Curitiba foi palco de manifestações contra e a favor do ex-presidente ao longo do dia. Por questões de segurança, os grupos foram separados. Os contrários a Lula fizeram um ato perto do Museu Oscar Niemeyer, no Centro Cívico, que terminou por volta das 19h. A Polícia Militar informou que o número de participantes chegou a 100; organizadores falaram em 400 participantes.
Os apoiadores do petista ficaram na Praça Santos Andrade. Além de Lula, a ex-presidente Dilma Rousseff também participou do ato. Curitiba recebeu 128 ônibus com manifestantes – cerca de 6 mil. Segundo os organizadores, cerca de 50 mil pessoas participaram do ato na Praça Santos Andrade, no auge do movimento.

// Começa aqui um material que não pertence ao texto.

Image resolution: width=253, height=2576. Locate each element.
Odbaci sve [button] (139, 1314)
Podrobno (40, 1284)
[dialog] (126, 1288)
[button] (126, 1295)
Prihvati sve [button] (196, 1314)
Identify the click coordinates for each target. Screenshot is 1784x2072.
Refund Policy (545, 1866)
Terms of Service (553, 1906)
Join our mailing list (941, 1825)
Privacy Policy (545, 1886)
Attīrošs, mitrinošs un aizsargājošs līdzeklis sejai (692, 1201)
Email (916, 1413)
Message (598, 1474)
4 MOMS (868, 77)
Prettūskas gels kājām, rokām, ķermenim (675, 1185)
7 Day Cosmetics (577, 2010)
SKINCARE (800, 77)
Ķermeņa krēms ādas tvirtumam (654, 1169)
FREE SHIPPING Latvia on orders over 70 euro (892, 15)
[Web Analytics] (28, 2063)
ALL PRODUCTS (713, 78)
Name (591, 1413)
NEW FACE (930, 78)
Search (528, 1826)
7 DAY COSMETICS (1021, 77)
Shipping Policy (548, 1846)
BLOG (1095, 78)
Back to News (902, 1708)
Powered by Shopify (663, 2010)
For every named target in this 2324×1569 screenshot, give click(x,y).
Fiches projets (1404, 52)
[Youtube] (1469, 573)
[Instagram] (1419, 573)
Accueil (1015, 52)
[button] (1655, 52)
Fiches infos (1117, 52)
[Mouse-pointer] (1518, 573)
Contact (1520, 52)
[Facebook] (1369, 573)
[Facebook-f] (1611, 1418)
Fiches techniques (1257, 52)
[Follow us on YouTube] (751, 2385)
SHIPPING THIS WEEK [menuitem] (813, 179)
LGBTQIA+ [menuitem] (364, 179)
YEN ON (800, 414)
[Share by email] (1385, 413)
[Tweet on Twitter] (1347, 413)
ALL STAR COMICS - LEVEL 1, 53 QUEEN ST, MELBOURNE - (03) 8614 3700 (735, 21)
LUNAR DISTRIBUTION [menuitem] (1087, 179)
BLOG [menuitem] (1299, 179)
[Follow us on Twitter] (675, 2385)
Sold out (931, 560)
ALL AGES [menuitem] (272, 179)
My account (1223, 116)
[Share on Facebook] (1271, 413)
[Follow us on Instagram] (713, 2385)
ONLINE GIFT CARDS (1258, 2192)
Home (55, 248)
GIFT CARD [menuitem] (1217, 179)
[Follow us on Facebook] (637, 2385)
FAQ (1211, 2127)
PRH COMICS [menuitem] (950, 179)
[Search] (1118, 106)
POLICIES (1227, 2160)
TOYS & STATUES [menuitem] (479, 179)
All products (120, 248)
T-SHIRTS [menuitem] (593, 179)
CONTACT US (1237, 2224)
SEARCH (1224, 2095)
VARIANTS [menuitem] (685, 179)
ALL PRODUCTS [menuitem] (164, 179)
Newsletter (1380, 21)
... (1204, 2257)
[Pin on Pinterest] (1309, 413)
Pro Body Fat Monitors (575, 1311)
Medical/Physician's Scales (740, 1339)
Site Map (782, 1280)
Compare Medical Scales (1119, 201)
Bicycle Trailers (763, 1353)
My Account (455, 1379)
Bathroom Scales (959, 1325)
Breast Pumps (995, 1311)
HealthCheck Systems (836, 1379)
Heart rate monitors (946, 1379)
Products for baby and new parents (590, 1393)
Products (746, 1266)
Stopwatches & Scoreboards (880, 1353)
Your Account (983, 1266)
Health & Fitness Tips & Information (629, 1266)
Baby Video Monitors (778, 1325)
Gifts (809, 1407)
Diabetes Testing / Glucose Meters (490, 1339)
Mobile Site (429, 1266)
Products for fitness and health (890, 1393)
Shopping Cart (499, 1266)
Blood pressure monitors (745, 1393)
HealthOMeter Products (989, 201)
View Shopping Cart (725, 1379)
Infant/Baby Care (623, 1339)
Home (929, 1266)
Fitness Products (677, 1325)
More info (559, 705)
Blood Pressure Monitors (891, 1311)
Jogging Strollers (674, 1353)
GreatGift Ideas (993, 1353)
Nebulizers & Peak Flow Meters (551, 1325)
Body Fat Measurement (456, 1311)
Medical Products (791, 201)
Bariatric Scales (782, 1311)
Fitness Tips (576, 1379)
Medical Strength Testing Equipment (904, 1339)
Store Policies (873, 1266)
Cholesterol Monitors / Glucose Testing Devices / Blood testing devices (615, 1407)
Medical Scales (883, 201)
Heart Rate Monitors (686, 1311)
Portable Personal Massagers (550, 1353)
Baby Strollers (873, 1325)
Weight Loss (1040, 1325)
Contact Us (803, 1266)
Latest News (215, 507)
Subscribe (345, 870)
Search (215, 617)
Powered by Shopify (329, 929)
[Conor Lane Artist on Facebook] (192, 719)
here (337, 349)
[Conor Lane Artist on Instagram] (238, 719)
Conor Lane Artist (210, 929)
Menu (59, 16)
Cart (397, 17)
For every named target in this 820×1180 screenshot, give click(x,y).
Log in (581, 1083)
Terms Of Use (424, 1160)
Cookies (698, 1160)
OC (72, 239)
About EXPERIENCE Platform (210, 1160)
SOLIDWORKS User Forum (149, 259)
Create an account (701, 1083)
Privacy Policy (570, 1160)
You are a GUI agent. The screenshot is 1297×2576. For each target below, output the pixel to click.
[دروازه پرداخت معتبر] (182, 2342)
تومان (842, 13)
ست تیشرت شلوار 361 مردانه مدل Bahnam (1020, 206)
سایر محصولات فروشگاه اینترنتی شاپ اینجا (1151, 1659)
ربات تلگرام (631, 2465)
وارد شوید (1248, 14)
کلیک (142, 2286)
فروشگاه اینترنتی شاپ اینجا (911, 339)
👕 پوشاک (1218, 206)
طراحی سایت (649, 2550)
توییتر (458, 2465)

Um forte esquema de segurança foi montado no entorno da Justiça Federal, no bairro Ahú. Cerca de 1,7 mil policiais militares atuam na segurança de toda a cidade nesta quarta, segundo a Secretaria da Segurança Pública do Paraná. Ao todo, foram utilizados cerca de 3 mil profissionais de segurança pública (das esferas municipal, estadual e federal).

O processo

O MPF denunciou o ex-presidente por corrupção passiva e lavagem de dinheiro em 14 de setembro 2016. Seis dias depois, a Justiça aceitou a denúncia, e Lula e outras sete pessoas viraram réus. Entre eles, estava a ex-primeira-dama Marisa Letícia, que morreu em fevereiro deste ano e teve as acusações arquivadas por Moro.
Desde que foi denunciado, Lula tem negado o recebimento de propinas e o favorecimento da OAS na Petrobras. A defesa diz que o MPF não tem provas que sustentem a denúncia.
Segundo advogados, a mulher de Lula tinha uma cota no condomínio do triplex, mas a vendeu quando a OAS assumiu a obra. Eles alegam que Lula e Marisa chegaram a visitar o apartamento citado na denúncia porque planejavam comprá-lo – o que acabou não ocorrendo. A defesa também nega irregularidades no apoio oferecido pela empreiteira para guardar os bens do ex-presidente.
Em novembro do ano passado, o ex-presidente prestou depoimento a Moro por videoconferência como testemunha de defesa do deputado cassado Eduardo Cunha (PMDB-RJ).
Com o depoimento, o processo chega à sua reta final. A partir de agora, o MPF e as defesas poderão pedir as últimas diligências. Caso isso não ocorra, o juiz determinará os prazos para que as partes apresentem as alegações finais. Em seguida, os autos voltam para Moro, que vai definir a sentença, podendo condenar ou absolver os réus. Não há prazo para que a sentença seja publicada.